Research

The Super Bowl Test

March 25 9 min read

Dot-coms in 2000. Crypto in 2022. AI in 2026. Each time, the Big Game was full of ads for a technology nobody fully understood. Each time, the party ended badly. Is history about to repeat itself? 

There is a thesis floating around in economic circles that might not be as crazy as it sounds. The idea is simple: when a speculative technology bubble is peaking, it tends to buy Super Bowl commercials. 

Call it a parlor game. Call it pattern recognition. But the data behind it is harder to dismiss than the concept first suggests. 

During the 2000 Super Bowl, 14 of the game’s 61 advertisements were for dot-com companies. Many Americans still remember the Pets.com sock puppet and the E*TRADE chimp wandering through a ghost-town of failed internet startups, followed by the tagline: “Well, we just wasted two million dollars. What are you doing with your money?” It was funnier than it should have been. Within nine months, Pets.com was dead. Of the 14 tech companies that bought time that night, only four still exist. 

Twenty-two years later, the 2022 game earned a different nickname: the Crypto Bowl. Coinbase, FTX, eToro, and Crypto.com collectively dominated the advertising breaks, featuring LeBron James, Larry David, and the kind of breathless optimism that tends to precede a reckoning. Thirty-second spots had climbed to $6.5 million apiece. Within nine months, the crypto market had collapsed. Sam Bankman-Fried of FTX was behind bars. 

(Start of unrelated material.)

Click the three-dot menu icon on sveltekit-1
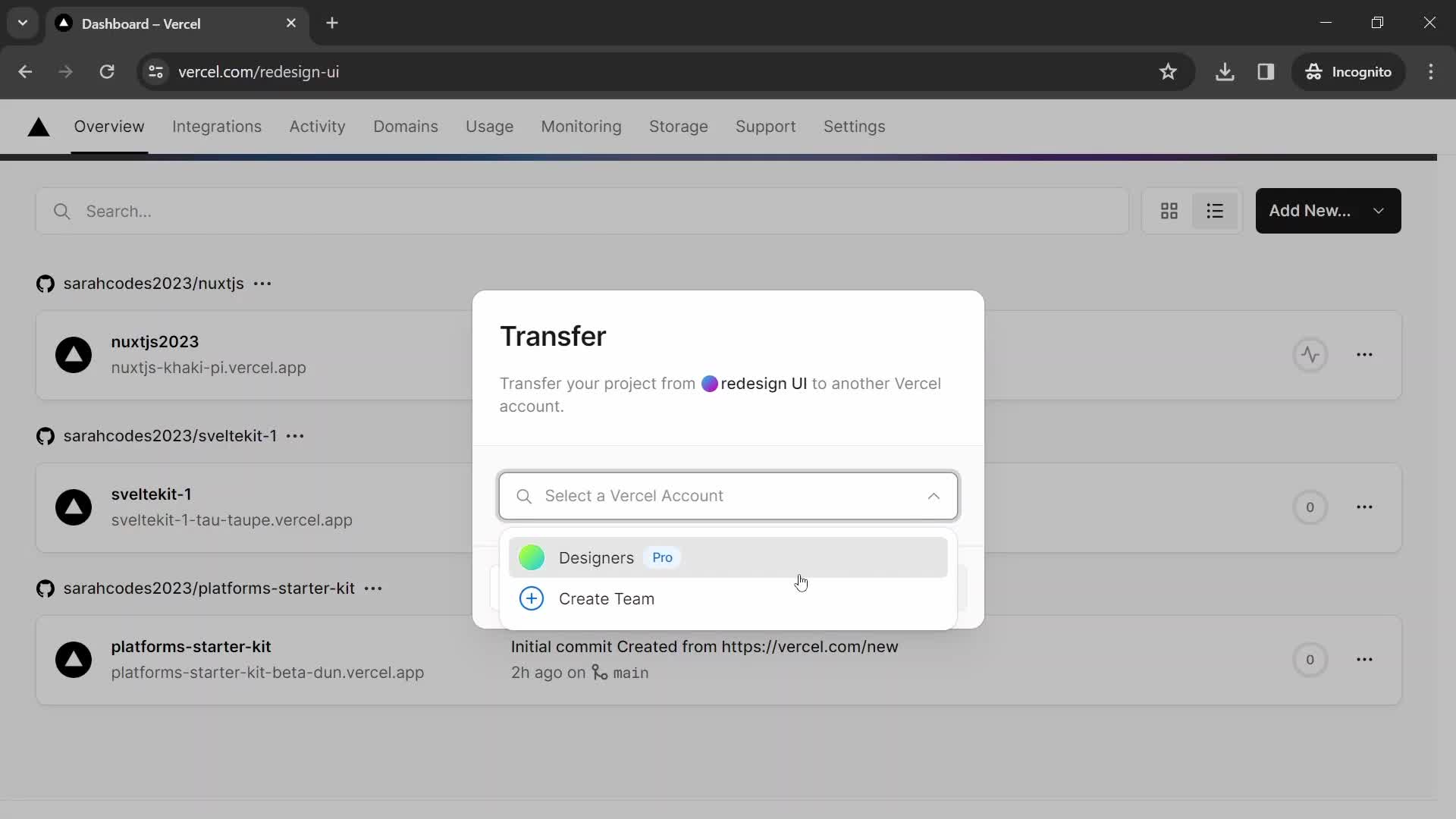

Which brings us to Super Bowl LX. 

This past February, artificial intelligence companies claimed 16 of 66 national commercial slots—roughly 24% of available airtime—at a cost of $8 to $10 million per 30-second spot. The same game. The same pattern. A different technology.

It is worth asking, “Is this a real economic signal or just the kind of after-the-fact narrative that feels inevitable in hindsight?” The answer, it turns out, is probably both. 

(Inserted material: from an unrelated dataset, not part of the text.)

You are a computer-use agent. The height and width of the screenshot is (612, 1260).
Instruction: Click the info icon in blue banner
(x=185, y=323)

The Familiar Arc of a Technology Boom 

Economic history doesn’t repeat itself exactly, but it has a tendency to rhyme with uncomfortable precision. Transformative technologies—railroads in the 1840s, electrification in the early 20th century, radio, the internet, cryptocurrency—follow a recognizable trajectory. A genuine breakthrough captures public imagination. Capital floods in. Valuations race ahead of any near-term economic reality. Expectations reset, sometimes violently. 

The crucial detail that gets lost in this cycle is that the underlying technology rarely turns out to be wrong. The dot-com investors of 1999 were correct that the internet would transform global commerce. They were simply wrong about the timeline—and catastrophically wrong about which companies would survive long enough to benefit. They were betting on a ten-year transformation in twelve months, and paying accordingly. 

AI investment has become the primary driver of the U.S. bull market over the past two years. Enthusiasm surrounding the technology has fueled a historic concentration of market value. The “Magnificent Seven”—Alphabet, Amazon, Apple, Meta, Microsoft, Nvidia, and Tesla—now represent nearly 40% of the S&P 500’s total capitalization. Brookings estimates that the top 41 AI-related stocks account for close to 47% of the entire index. AI enthusiasm has driven somewhere between 75% and 85% of total S&P gains since 2023. 

The parallel to 1999 is not subtle. The Nasdaq composite climbed from under 2,000 points in 1998 to a peak of 5,048 by March 2000, carried almost entirely by internet-sector euphoria. The current moment looks similar in structure if not in detail. 

Gartner forecasts that global AI-related investment in 2026 will exceed $2.5 trillion—more than the total economic output of Italy. That figure encompasses semiconductor manufacturing, cloud computing infrastructure, data centers, and AI software platforms. The scale is staggering, and it raises the central question of any speculative cycle: is the money chasing a real transformation, or a projected one? 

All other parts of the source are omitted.